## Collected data

************

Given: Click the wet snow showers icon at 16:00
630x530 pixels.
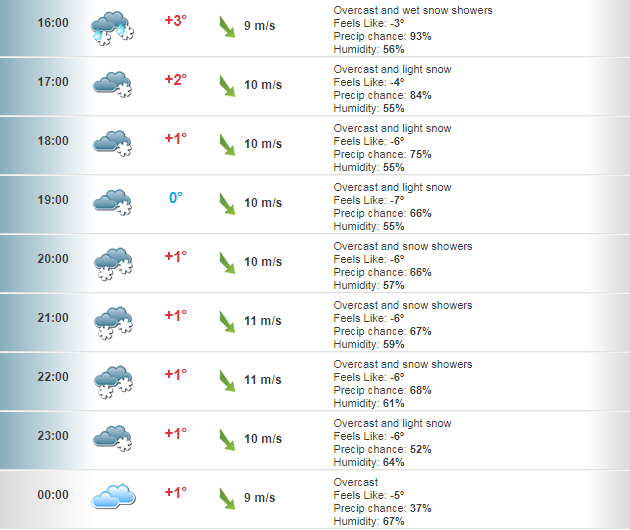Looking at the screenshot, I should (x=112, y=28).
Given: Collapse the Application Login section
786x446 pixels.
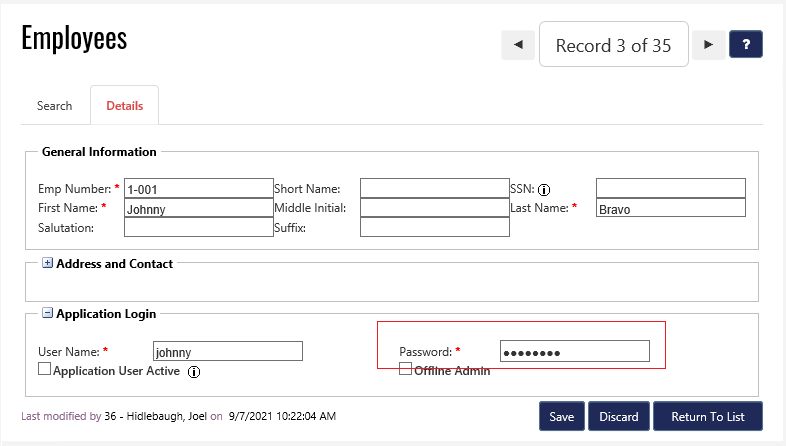Looking at the screenshot, I should (47, 314).
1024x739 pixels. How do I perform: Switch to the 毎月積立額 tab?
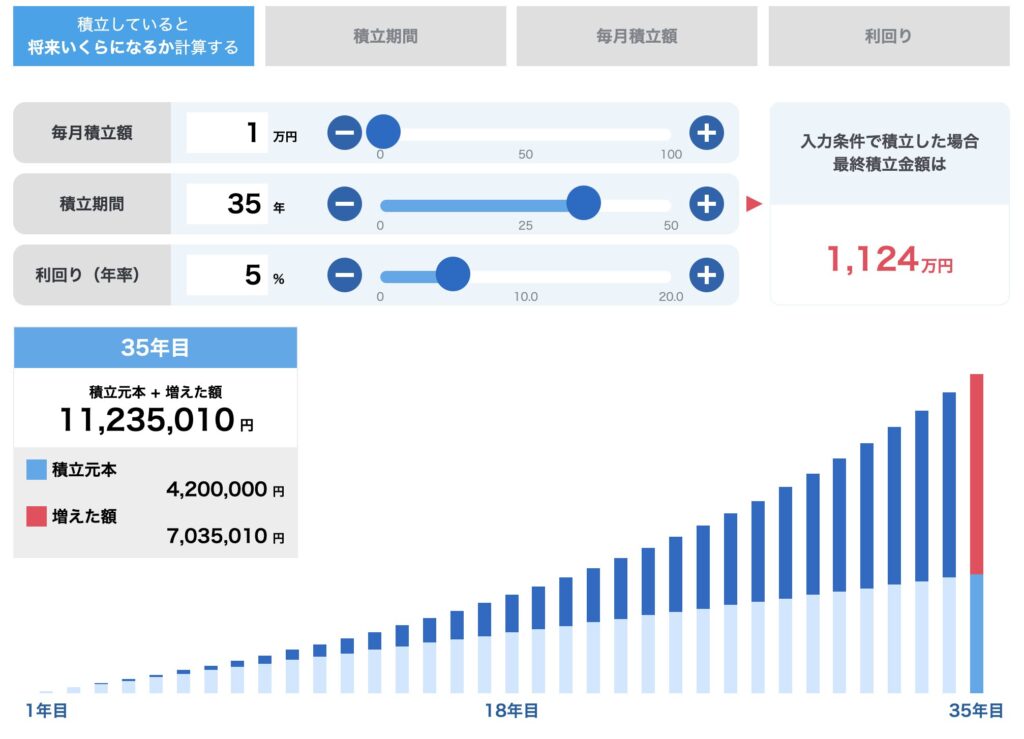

************

## Task description
Beginning at the line with "786x446 pixels.", reproduce each line exactly through the last line of the records above, with pictures left out.

## Result
786x446 pixels.
Looking at the screenshot, I should (47, 314).
1024x739 pixels. How do I perform: Switch to the 毎月積立額 tab?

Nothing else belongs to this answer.